= QUOTED PASSAGE =
+--
Not normally, though rarely men do get breast cancer. Normal male breasts are mostly fatty. Sometimes men’s breasts do become enlarged and develop glandular tissue due to a condition called gynecomastia. This enlargement, due to a hormonal imbalance, normally affects one breast more than the other. If a mammogram is performed, it is usually easy to distinguish gynecomastia from breast cancer.
8. Is breast density inherited?
Breast density is at least partially inherited, though it is complex to predict. If a patient’s mother had dense breast tissue, it is more likely the patient will too.
9. Does the increase in density due to breastfeeding affect the ability of screening tests, like a mammogram, to find breast cancer?
Yes. Changes in the breast during breastfeeding do reduce the accuracy of screening tests (like mammography or MRI). Unless the patient plans to be breastfeeding for more than one to two years and is at high risk, it is generally recommended to wait at least a few months after breastfeeding stops before resuming breast screening. Ultrasound is usually performed first if a patient is breastfeeding and there is a concern about breast symptoms. If a breastfeeding woman needs to undergo breast imaging, it is advisable to nurse or pump immediately before the exam.
10. Do Black women have denser breasts?
There have been conflicting studies on whether Black women have denser breasts than women of other races. One study [1] indicated they do not, while a more recent study [2] indicated they do.
References Cited
1. del Carmen MG, Halpern EF, Kopans DB, et al. Mammographic breast density and race. AJR Am J Roentgenol 2007; 188:1147-1150
2. McCarthy AM, Keller BM, Pantalone LM, et al. Racial differences in quantitative measures of area and volumetric breast density. J Natl Cancer Inst 2016; 108
11. Are there any special considerations for screening of Black or Hispanic women?
+--
= SOURCE MATERIAL =
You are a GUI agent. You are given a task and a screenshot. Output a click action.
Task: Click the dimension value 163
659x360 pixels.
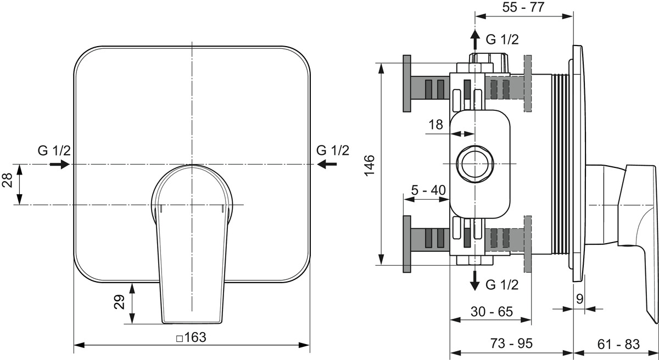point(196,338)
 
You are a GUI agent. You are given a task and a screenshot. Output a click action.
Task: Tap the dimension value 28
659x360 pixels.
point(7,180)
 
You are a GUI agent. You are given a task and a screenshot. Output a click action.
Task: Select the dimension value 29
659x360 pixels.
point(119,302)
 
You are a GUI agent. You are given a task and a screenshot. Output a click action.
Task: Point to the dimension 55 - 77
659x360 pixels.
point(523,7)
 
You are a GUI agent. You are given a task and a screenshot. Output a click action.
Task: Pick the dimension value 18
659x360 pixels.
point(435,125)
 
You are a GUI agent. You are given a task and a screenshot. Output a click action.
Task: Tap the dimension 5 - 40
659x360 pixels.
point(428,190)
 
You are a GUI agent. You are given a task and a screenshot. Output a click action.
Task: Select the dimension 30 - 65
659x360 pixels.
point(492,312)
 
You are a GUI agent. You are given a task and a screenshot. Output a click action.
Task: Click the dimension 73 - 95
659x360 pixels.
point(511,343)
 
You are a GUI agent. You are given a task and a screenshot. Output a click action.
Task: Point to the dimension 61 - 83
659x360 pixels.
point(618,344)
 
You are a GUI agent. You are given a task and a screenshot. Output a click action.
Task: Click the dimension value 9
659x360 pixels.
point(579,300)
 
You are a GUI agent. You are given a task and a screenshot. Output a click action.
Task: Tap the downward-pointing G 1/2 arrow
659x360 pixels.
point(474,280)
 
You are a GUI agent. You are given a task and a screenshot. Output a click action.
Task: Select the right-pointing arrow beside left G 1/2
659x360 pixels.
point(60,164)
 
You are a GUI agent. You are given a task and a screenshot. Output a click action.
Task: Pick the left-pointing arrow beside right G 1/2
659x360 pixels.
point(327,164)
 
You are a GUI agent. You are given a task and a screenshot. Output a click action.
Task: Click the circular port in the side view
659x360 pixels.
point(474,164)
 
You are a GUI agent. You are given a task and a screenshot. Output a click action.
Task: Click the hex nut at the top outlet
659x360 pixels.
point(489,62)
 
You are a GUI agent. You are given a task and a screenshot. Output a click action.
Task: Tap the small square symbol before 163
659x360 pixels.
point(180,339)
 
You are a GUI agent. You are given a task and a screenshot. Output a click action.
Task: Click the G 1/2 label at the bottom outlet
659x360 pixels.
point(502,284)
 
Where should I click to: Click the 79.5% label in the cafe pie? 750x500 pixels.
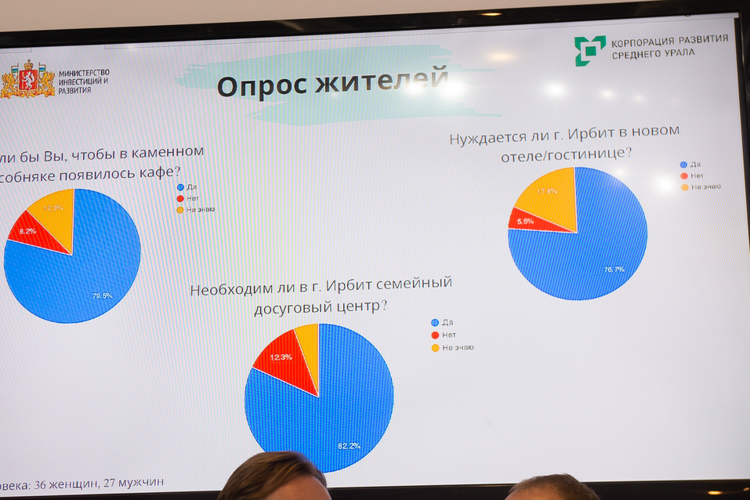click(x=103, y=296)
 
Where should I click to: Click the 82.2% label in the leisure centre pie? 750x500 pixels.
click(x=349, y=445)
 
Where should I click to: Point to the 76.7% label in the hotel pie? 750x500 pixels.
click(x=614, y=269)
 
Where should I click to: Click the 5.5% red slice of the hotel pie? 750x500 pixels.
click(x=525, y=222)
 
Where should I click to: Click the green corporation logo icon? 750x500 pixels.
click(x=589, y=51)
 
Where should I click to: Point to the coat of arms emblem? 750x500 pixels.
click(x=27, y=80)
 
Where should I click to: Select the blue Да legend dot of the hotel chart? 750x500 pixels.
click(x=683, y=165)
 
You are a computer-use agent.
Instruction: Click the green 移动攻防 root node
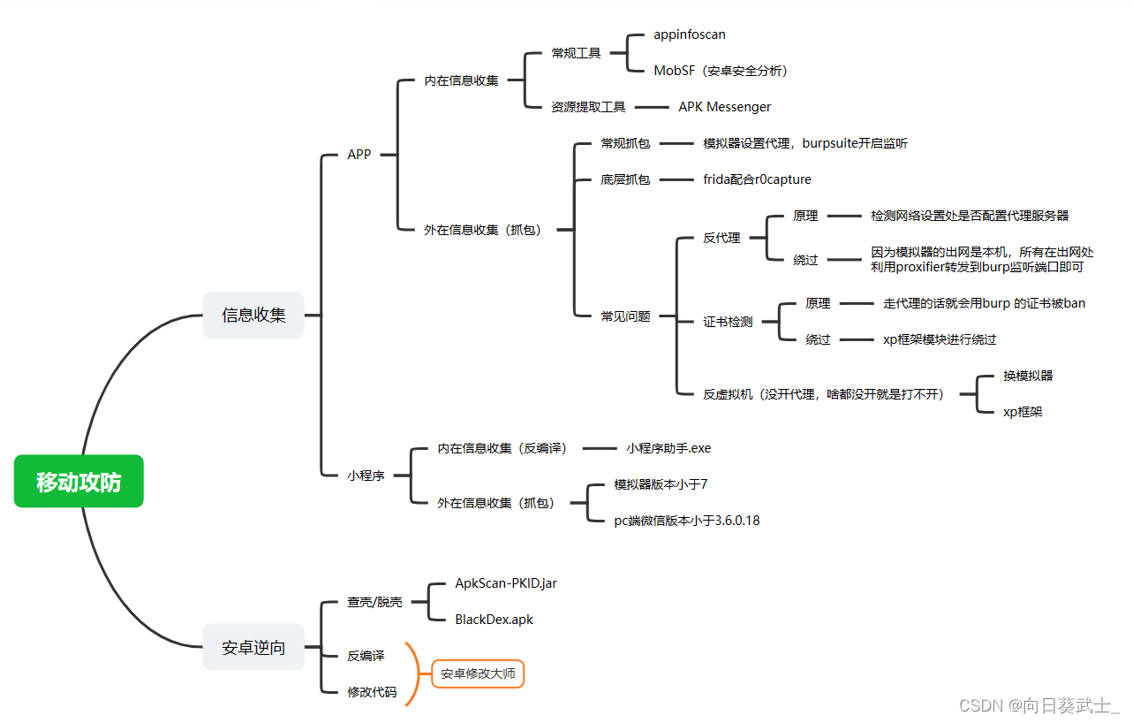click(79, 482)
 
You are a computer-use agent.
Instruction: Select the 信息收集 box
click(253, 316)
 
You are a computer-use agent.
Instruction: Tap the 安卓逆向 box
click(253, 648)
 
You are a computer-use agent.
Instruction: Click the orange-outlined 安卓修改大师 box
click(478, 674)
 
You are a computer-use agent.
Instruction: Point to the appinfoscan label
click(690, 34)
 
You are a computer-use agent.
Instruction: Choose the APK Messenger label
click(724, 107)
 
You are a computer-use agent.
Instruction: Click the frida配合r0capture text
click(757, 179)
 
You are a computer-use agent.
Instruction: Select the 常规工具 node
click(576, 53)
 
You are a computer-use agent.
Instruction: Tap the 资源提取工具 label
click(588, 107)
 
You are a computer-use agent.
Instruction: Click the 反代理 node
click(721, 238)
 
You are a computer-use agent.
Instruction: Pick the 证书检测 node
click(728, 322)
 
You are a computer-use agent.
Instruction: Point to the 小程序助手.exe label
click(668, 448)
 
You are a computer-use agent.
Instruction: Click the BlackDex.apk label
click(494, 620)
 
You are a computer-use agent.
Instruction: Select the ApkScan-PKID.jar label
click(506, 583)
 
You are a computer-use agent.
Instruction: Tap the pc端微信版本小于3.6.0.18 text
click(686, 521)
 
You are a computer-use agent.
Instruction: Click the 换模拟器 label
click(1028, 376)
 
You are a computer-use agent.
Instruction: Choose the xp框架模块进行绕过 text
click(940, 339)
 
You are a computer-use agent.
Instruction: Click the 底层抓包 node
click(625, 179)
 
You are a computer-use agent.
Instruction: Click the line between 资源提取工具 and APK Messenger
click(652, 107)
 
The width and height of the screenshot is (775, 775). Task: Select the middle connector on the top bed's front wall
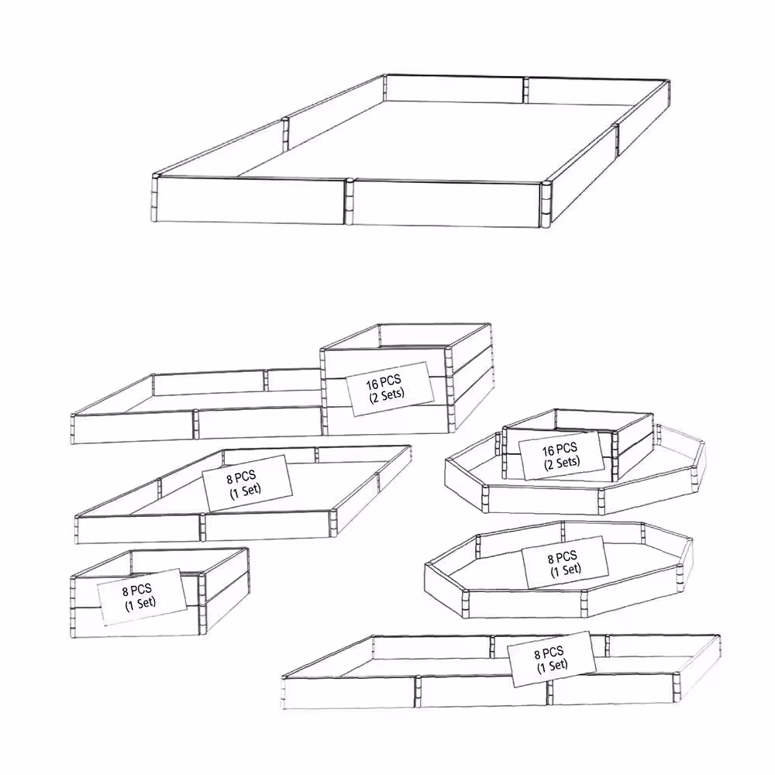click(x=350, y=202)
+--
= TO DO =
1. In the breast density FAQ, can you rewrite the paragraph beginning "Yes. Changes in the breast during breastfeeding" as a short bulleted list that keeps its main facts?
2. Answer these questions from the breast density FAQ:
(a) What condition can make men's breasts enlarge and develop glandular tissue?
(b) If a patient's mother had dense breast tissue, what is more likely for the patient?
(c) On whether Black women have denser breasts, what did the more recent study indicate?

= SOLUTIONS FOR EACH TASK =
1.
- Breastfeeding changes in the breast reduce the accuracy of screening tests such as mammography or MRI.
- Waiting at least a few months after breastfeeding stops before resuming screening is generally recommended. The exception is a patient at high risk who plans to breastfeed for more than one to two years.
- If a breastfeeding patient has concerns about breast symptoms, ultrasound is usually performed first.
- A breastfeeding woman who needs breast imaging should nurse or pump immediately before the exam.

2.
(a) Gynecomastia.
(b) The patient is more likely to have dense breast tissue too.
(c) It indicated that they do.